Text segment:
────────────────────────────────────────

Greater Cincinnati HIV/AIDs service organization Caracole has installed a novel vending machine at its Northside headquarters.
But it doesn’t dispense snacks.
The new “harm reduction supply machine” instead delivers health and safety supplies to “help reduce the transmission of infectious diseases, including HIV and hepatitis C, prevent overdoses and promote long-term recovery,” says the nonprofit.
The machine is stocked with Narcan/Naloxone (for injection and nasal spray), safer injection kits (sans syringes*), pregnancy tests, condoms, safer smoking kits, PPE, bandages and sharps containers.
Those who wish to access the supplies can do so contact-free, 24/7.
Just call 513-399-6969 to talk to a trained Caracole staff member, who will provide an access code to retrieve specific items. Staff can also help connect vending machine clients with other necessary health and safety services.
“We hope our dispenser will be a lifeline for those who are looking to practice harm reduction but are either unable to physically visit existing syringe service program sites or fear legal retribution, stigma and mistreatment from medical professionals,” says Caracole Executive Director Linda Seiter.

────────────────────────────────────────

Exercises to complete:
• A. Write out the part of the article on Caracole's vending machine between "The machine is" and "and safety services.", inclusive.
• B. Continue the article on Caracole's harm reduction vending machine, starting after its last sentence.
The data that follows was gathered from a separate source.

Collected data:
────────────────────────────────────────

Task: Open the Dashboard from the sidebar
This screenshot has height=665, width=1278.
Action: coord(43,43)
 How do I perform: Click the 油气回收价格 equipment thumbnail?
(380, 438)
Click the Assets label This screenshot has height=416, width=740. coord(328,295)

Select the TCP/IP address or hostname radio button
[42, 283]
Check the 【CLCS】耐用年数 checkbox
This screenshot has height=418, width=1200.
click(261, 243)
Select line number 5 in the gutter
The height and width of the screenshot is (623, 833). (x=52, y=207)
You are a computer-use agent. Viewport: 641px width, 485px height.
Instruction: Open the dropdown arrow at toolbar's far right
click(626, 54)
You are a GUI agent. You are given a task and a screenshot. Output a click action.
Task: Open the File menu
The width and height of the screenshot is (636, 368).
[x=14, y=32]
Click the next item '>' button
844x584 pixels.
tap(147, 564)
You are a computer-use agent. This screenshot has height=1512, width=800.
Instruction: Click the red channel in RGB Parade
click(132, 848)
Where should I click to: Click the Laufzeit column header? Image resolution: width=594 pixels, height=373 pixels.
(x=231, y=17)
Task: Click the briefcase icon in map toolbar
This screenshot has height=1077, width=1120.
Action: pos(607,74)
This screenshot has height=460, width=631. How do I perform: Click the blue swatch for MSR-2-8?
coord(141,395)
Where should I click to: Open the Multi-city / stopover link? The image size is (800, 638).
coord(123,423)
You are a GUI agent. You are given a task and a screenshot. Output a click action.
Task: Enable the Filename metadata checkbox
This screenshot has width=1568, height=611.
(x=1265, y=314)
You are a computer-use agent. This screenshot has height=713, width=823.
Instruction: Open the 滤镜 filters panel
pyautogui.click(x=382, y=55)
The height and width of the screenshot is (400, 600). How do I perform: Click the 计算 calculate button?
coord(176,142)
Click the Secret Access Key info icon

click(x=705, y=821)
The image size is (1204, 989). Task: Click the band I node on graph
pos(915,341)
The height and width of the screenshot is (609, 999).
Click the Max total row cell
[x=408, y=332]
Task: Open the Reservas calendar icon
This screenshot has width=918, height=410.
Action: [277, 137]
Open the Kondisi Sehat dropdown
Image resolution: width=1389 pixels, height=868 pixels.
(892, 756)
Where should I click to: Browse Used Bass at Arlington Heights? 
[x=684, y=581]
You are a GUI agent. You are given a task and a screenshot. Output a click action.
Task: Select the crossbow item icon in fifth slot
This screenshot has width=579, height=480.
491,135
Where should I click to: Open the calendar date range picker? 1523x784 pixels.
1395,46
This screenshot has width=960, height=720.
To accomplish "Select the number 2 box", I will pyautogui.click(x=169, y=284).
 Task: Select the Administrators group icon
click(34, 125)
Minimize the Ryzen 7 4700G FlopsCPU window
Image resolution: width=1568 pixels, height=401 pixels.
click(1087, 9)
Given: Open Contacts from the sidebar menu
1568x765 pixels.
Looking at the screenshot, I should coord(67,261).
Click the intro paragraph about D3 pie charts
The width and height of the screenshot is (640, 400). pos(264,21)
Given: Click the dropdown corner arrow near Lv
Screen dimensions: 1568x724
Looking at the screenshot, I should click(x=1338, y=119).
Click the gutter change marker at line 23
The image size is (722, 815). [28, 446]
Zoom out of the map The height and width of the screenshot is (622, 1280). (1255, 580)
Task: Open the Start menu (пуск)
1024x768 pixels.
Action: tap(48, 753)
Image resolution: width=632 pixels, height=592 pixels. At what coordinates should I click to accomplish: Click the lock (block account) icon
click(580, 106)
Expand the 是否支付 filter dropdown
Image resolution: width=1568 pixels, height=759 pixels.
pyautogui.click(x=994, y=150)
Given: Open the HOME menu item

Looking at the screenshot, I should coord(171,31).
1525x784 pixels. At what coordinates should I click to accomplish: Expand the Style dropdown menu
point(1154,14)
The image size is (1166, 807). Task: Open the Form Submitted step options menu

────────────────────────────────────────

Answers for the exercise:
• A.
The machine is stocked with Narcan/Naloxone (for injection and nasal spray), safer injection kits (sans syringes*), pregnancy tests, condoms, safer smoking kits, PPE, bandages and sharps containers.
Those who wish to access the supplies can do so contact-free, 24/7.
Just call 513-399-6969 to talk to a trained Caracole staff member, who will provide an access code to retrieve specific items. Staff can also help connect vending machine clients with other necessary health and safety services.

• B.
Funded by a grant from Interact for Health, the dispenser is the first in Ohio. Caracole marketing director Tricia Bath says they know of only eight other similar machines, and those are all located in Las Vegas.
Due to the novel nature of the program, Bath says the team at Caracole is unsure of how many people will use the machine; they hope many.
According to statistics, Ohio has one of the highest opioid-related overdose death rates in America, with an average of 14 deaths per day. Hamilton County specifically is “identified as an HIV hot spot,” with a 250% increase in “newly diagnosed HIV infections among people who inject drugs” in 2016 and 2017, says Caracole. In 2018, 34% of those who tested positive for HIV in the county were intravenous drug users compared to 10% in 2013.
Since the dispenser officially opened at the end of February, Bath says a "handful of people" have already registered and accessed the machine.
“We believe that everyone deserves to be healthy and have access to life-saving and disease prevention tools. Our hope is that this service will get the supplies into the hands of people who need them, those who cannot make it to traditional (sterile syringe programs) or who may not see themselves as (sterile syringe program) participants,” Bath says. “We hope that this low-barrier service meets the needs of people who use drugs in our community and provides an individualized level of engagement.”
Learn more about Caracole (4138 Hamilton Ave., Northside) and its mission at caracole.org.
*Note: Bath says if you are in need of sterile syringes, there are Hamilton County Public Health Syringe Service Programs located in Middletown, Over-the-Rhine, Corryville, Western Hills and at Caracole itself.